▶ **Record excerpts**
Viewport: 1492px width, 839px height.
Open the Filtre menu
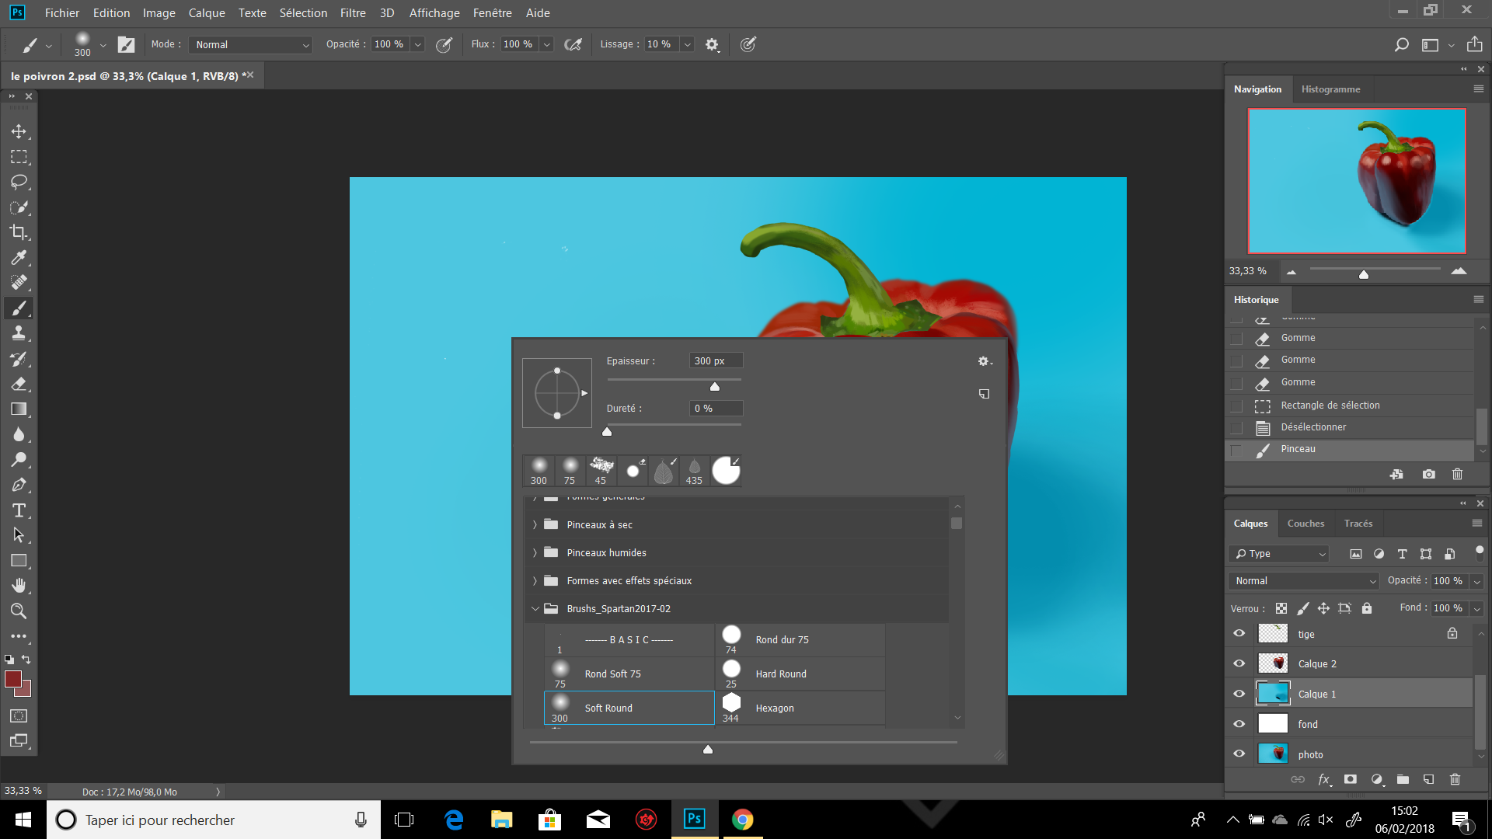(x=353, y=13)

* * *

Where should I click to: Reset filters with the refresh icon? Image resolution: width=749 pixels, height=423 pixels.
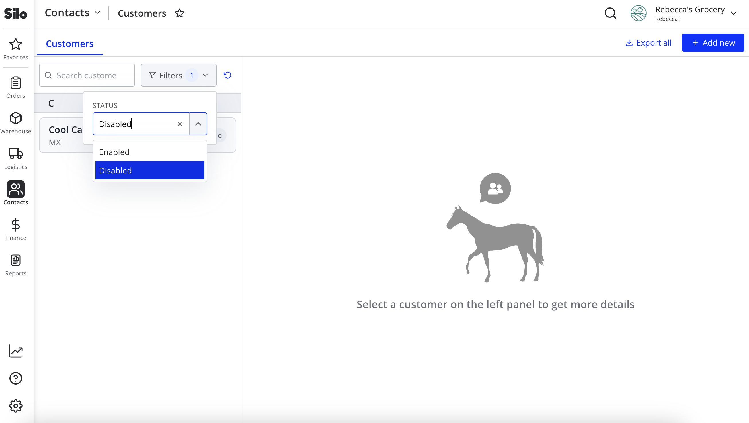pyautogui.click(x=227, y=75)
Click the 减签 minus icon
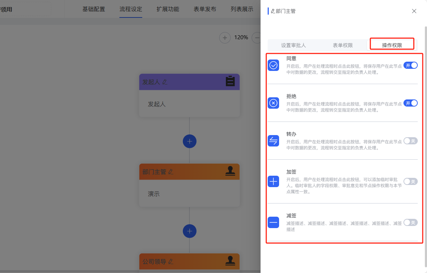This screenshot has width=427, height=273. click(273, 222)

▶ **Stated goal**
Convert the lines of the listing between the line containing "Where should I" and the line containing "This screenshot has", inclusive, into a numbered list, omitting blank lines and pictures.

▶ **Solution for this task**
1. Where should I click to: Reset filters with the refresh icon? Image resolution: width=749 pixels, height=423 pixels.
2. pyautogui.click(x=227, y=75)
3. Click the 减签 minus icon
4. This screenshot has width=427, height=273. click(273, 222)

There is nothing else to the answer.